(Text begins)

The Aftermath of the Trainwreck, AKA the 2020 Elections

Arwen Wen, Staff Member

Nearly three weeks after the impressively comical yet completely chaotic catastrophe known as the 2020 elections, America is scrambling to deal with the aftermath: the Democratic ticket of former Vice President Joe Biden and U.S. Senator Kamala Harris triumphed over current President Donald Trump and Vice President Mike Pence. At half-past two A.M. of election night (or rather, really early morning), Trump had announced in a press conference in front of the White House, “Frankly, we did win this election.” Unfortunately for Trump, his statement was incorrect. 

Joe Biden won the presidential election, a fact that Donald Trump and other Republicans refuse to acknowledge. Of course, the electoral college meets on December 14th to cast its vote for president and nearly every state uses the statewide popular vote to allocate its electors, so perhaps, by some miracle, Trump may win the electoral college; however the chances are very low. Biden is projected to win far more than the 270 electoral votes he needs to become president. Majority of the GOP has been cautious about addressing Biden and Harris in any way to indicate that they had won fairly, an unspoken rule. Now, as The New Yorker dubbed it, there could potentially be “Trump’s Clown Coup Crisis.” More or less, the GOP is in a state of denial. Trump’s campaign has filed a slew of, as The Guardian puts it, “legally dubious” suits since election day. “The purpose of these suits appears not to be to actually overturn the election results, but to try to create uncertainty and draw out the counting process.”

The coronavirus pandemic is still spreading at an alarming rate across all fifty states, and Congress and the White House are still doing nothing new about it. With the winter coming, a spike is anticipated, and yet, still, nothing of substance is happening to prevent even more death. This is, in a horrible, crazy, and stressful way, what passes for our current normal.

(Text ends)
(The data begins)

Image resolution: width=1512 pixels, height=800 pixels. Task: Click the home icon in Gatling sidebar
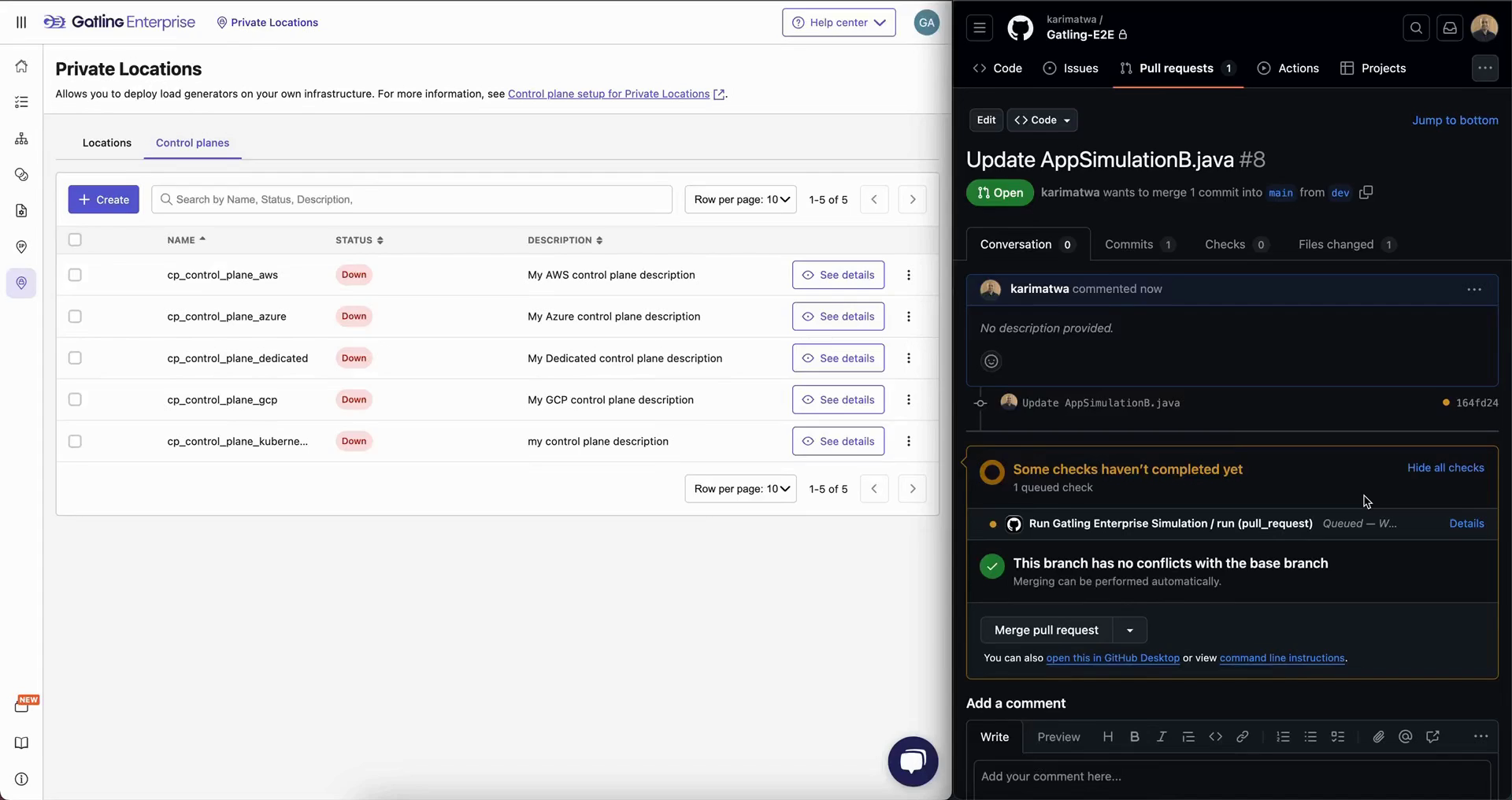pyautogui.click(x=21, y=66)
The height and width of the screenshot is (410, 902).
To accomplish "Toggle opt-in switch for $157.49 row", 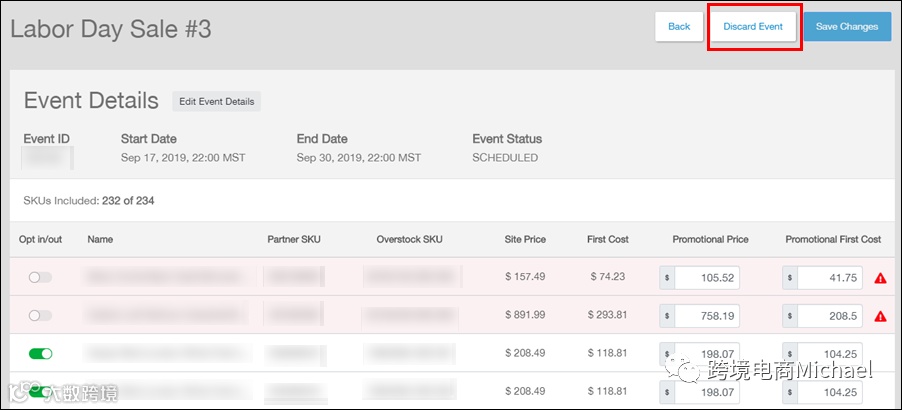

(The data ends)

Your tasks:
1) Answer from the article on the 2020 elections:
(a) At what time on election night did Trump speak at the press conference in front of the White House?
(b) On what date does the electoral college meet to cast its vote for president?
(c) How many electoral votes does Biden need to become president?
2) Go on with the article on the 2020 elections, starting after its last sentence.
The listing has no role in this work.

Task results:
1)
(a) At half-past two A.M.
(b) December 14th.
(c) 270.

2)
Following Trump’s public schedule, meetings, and other affairs recently after the results, one theme is consistent, and thinking about it scares the bejesus out of me. In all honesty, it’s terrifying with a comical side, and it’s easier to focus on how ludicrous it is. As crazy as it seems, Trump’s actions will (yet again) have an unprecedented event: a systemic attack on the integrity of the election itself. Or, in shorter words, an attempt of a coup. Rather than retreat peacefully, accepting the votes of the people, Trump has redoubled his efforts in key states, such as Georgia, Michigan, and Arizona, publicly pressuring local Republican officials not to certify the election results. A few individual Republicans have spoken up. “It is outrageous,” Larry Hogan, the Republican governor of Maryland, said on CNN. “It is an assault on democracy,” he added. “It’s bad for the Republican Party.” Late on Thursday evening, Mitt Romney, the Utah senator issued a statement that criticized Trump: “Having failed to make even a plausible case of widespread fraud or conspiracy before any court of law, the President has now resorted to overt pressure on state and local officials to subvert the will of the people and overturn the election,” Romney said. “It is difficult to imagine a worse, more undemocratic action by a sitting American President.” 

Even if Trump’s coup, which most have written off as “yet another Trump con,” fails as most expect it to, this unprecedented attempt could be the door to something else, one day in the future. A considerate amount of people are calling to try and impeach Trump– again. What Trump is doing is not like anything before in American history. For now, as the nation holds its breath and watches for what comes next.